Another interesting article from ENN, and one that I think could help ease a good portion of global tensions, deals with the vast and growing issues of fresh water shortage world-wide.
13 August 2003
By Anna Peltola, Reuters
STOCKHOLM, Sweden — Simple innovations such as recycling household water and fixing leaky pipes would bring safe drinking water to hundreds of millions of people lacking it today, politicians and scientists said Tuesday.
More than 1.2 billion people lack access to clean water, according to the United Nations, and 12 million die of diseases caused by poor water quality each year, said speakers at World Water Week, an annual gathering of some 1,200 water experts from 100 countries.
A U.N. action plan aims to halve the number of people lacking access to clean drinking water and tolerable sanitary conditions by 2015, but little progress has been made so far.

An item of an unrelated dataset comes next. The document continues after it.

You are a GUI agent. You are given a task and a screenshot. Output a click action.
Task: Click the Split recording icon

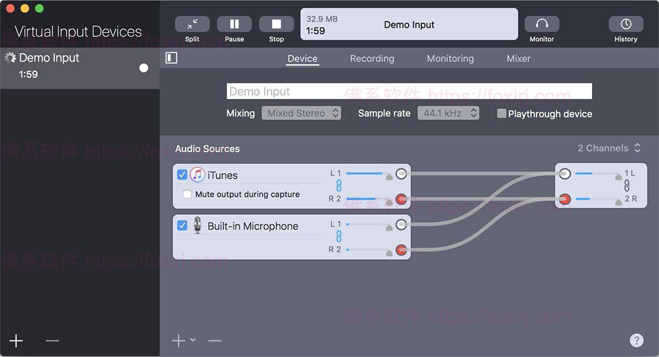pos(192,25)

"There are people in the semi-arid and arid areas who still have to walk about 10 hours looking for water," said Martha Karua, Kenya's minister of water resources. "That situation is totally unacceptable. Kenya is a water-scarce country, but I believe that with efficient management of our water resources, we can use the available water resources for the benefit of everybody and to cover all our needs," she said.
She said rebuilding Nairobi's crumbling water infrastructure with leaking pipes would cost more than $80 billion, but much also needed to be done to (Read on in Simple fixes could bring water to millions, say experts)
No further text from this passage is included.